- **WHAT THE EXERCISE ASKS**:
Print each line of the listing once more, precisely as given.

- **INPUT FOR THIS TASK**:
[Start of Attachment]

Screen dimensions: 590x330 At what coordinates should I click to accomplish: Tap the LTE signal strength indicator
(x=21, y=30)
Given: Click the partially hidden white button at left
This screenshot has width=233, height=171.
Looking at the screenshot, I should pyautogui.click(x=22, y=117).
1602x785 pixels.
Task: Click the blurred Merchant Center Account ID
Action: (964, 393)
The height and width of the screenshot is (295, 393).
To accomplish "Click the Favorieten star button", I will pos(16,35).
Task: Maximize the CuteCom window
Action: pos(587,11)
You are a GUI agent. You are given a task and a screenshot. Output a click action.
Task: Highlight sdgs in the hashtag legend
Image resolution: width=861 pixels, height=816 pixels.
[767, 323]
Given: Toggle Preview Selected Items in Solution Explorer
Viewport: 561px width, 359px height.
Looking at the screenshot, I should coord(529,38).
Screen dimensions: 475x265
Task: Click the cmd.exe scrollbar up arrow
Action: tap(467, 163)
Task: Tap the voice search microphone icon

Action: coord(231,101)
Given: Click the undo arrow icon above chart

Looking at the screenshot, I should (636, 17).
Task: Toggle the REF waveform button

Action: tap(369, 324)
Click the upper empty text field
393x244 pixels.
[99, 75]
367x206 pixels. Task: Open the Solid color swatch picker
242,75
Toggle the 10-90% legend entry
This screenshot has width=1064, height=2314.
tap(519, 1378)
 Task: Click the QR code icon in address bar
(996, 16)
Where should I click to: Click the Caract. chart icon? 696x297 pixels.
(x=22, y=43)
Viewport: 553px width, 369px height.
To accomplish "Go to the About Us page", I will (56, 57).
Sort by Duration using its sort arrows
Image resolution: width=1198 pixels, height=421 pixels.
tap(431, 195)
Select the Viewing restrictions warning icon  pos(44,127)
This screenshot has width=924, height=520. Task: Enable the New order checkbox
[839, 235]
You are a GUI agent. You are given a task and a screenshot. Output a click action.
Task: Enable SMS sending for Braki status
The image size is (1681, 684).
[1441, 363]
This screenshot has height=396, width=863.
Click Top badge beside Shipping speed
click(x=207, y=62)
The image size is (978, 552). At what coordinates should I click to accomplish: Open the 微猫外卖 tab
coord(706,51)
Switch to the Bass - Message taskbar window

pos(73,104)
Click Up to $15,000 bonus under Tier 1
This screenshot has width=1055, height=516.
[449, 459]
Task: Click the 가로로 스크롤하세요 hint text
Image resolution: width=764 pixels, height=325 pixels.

[End of Attachment]

- **YOUR SOLUTION**:
Screen dimensions: 590x330 At what coordinates should I click to accomplish: Tap the LTE signal strength indicator
(x=21, y=30)
Given: Click the partially hidden white button at left
This screenshot has width=233, height=171.
Looking at the screenshot, I should pyautogui.click(x=22, y=117).
1602x785 pixels.
Task: Click the blurred Merchant Center Account ID
Action: (964, 393)
The height and width of the screenshot is (295, 393).
To accomplish "Click the Favorieten star button", I will pos(16,35).
Task: Maximize the CuteCom window
Action: pos(587,11)
You are a GUI agent. You are given a task and a screenshot. Output a click action.
Task: Highlight sdgs in the hashtag legend
Image resolution: width=861 pixels, height=816 pixels.
[767, 323]
Given: Toggle Preview Selected Items in Solution Explorer
Viewport: 561px width, 359px height.
Looking at the screenshot, I should coord(529,38).
Screen dimensions: 475x265
Task: Click the cmd.exe scrollbar up arrow
Action: tap(467, 163)
Task: Tap the voice search microphone icon

Action: coord(231,101)
Given: Click the undo arrow icon above chart

Looking at the screenshot, I should (636, 17).
Task: Toggle the REF waveform button

Action: tap(369, 324)
Click the upper empty text field
393x244 pixels.
[99, 75]
367x206 pixels. Task: Open the Solid color swatch picker
242,75
Toggle the 10-90% legend entry
This screenshot has width=1064, height=2314.
tap(519, 1378)
 Task: Click the QR code icon in address bar
(996, 16)
Where should I click to: Click the Caract. chart icon? 696x297 pixels.
(x=22, y=43)
Viewport: 553px width, 369px height.
To accomplish "Go to the About Us page", I will (56, 57).
Sort by Duration using its sort arrows
Image resolution: width=1198 pixels, height=421 pixels.
tap(431, 195)
Select the Viewing restrictions warning icon  pos(44,127)
This screenshot has width=924, height=520. Task: Enable the New order checkbox
[839, 235]
You are a GUI agent. You are given a task and a screenshot. Output a click action.
Task: Enable SMS sending for Braki status
The image size is (1681, 684).
[1441, 363]
This screenshot has height=396, width=863.
Click Top badge beside Shipping speed
click(x=207, y=62)
The image size is (978, 552). At what coordinates should I click to accomplish: Open the 微猫外卖 tab
coord(706,51)
Switch to the Bass - Message taskbar window

pos(73,104)
Click Up to $15,000 bonus under Tier 1
This screenshot has width=1055, height=516.
[449, 459]
Task: Click the 가로로 스크롤하세요 hint text
Image resolution: width=764 pixels, height=325 pixels.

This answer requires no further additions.